▶ _Source_
# Data Enrichment

# Mock Belt Exam (Practice)

- You will NOT have to make API calls on the exam
- Instead, you WILL be given a .json file that simulates the results of making API calls

## Task

Your task is to use your data science skills to help the Kiva crowdfunding organization create a MySQL database and to insert their internal API data on customer sales. They want you to do 3 things for them.

1) Design a MySQL Database schema to their specifications
2) Insert their internal API data into the database using Python (sqlalchemy)
3) Use SQL queries to answer the following questions:

- Q1: "What is the average funded amount for teams with at least 1 female borrower, and how many teams meet this criterion?"
- Q2: "What are the sectors for each team from Peru? Display the country and sector for teams in Peru, ordered by sector, in ascending order"
- Q3: "Which country received the highest funded amount? Display Country, sector, and its highest funded amount."

They have provided you with a .json file that can be found [here.](https://drive.google.com/file/d/1zyVYMuS8GsgoZhWQpBp-5ijlzS3FknKE/view?usp=sharing)

Make sure you:

- Work in a Jupyter notebook using the dojo-env within a PRIVATE github repo.
- Please name your repo using the following format: "First-Last__Mock-Exam" (Please make sure you use two underscores after your name)

### Extract:

- Explore the .json file in your Jupyter Notebook to find the results from previously made API calls.
- Separate the 4 sets of records within the ‘data’ master key into 4 pandas dataframes for processing.

### Transform:

- In the financials data:
    - remove ‘$’ from funded_amount
    - change funded_amount to numeric
- You do NOT need to normalize the tables/database.
- You do NOT need to do any other preprocessing/cleaning at this time.



### Design the MySQL Database and ERD:

Design the Database Model/ERD in MySQL Workbench to match the specs below:

- The schema/db name should be "mock_exam".

It should have the following specifications (you will add the data in a later step using Python):

- Table Specs:
    - "**use**" table:
        - id: INT
        - activity: VARCHAR(45)
        - sector: VARCHAR(45)
        - use: TEXT(300)
    - "**campaign**" table: (You will use data from the "crowd" key to fill in this table.
        - id: INT
        - posted_time: DATETIME
        - funded_time: DATETIME
        - lender_count: INT
    - "**demographics**"  table:
        - id: INT
        - country: VARCHAR(45)
        - region VARCHAR(100)
        - borrower_genders TEXT(400)
    - "**financials**" table:
        - id: INT
        - funded_amount: FLOAT
        - currency: CHAR(4)
        - term_in_months: INT
- <u>Relationships between tables</u>
    - NOTE: Our database will NOT be normalized, and we will use our tables "as is" for this activity.
- Make 1:n relationships from the campaign table using the dropper tool to connect tables using existing keys. ![img](https://assets.codingdojo.com/boomyeah2015/codingdojo/curriculum/content/chapter/1692818159__dropper.png)
    - campaign id to financials id
    - campaign id to demographics id
    - campaign id to use id



### Create the Empty Database

- Export the PNG, insert it into your repo folder, and show it in a Markdown cell in your notebook**.

▶ _Source material_

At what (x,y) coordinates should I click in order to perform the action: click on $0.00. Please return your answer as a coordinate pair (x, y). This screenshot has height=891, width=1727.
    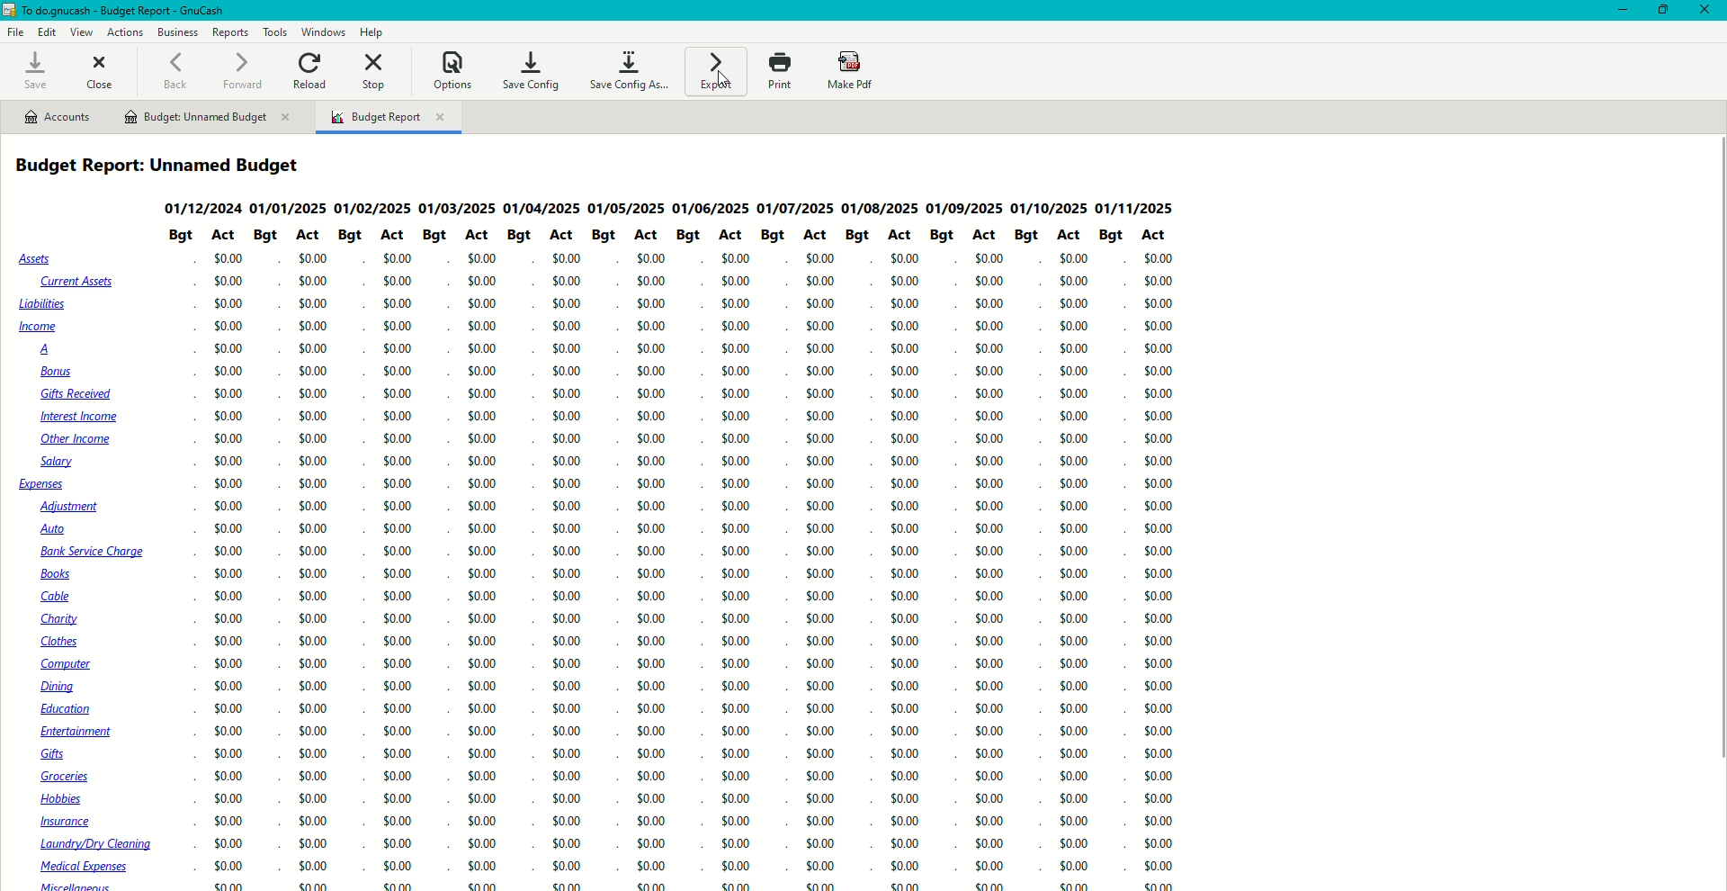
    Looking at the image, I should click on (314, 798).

▶ _Exercise task_
Turn the paragraph in the mock exam page that starts "Your task is to use your data science skills" into a short bulleted list that keeps its main facts.

▶ _Response to this exercise_
- Use data science skills to help the Kiva crowdfunding organization.
- Create a MySQL database for them.
- Insert their internal API data on customer sales.
- They want 3 things done.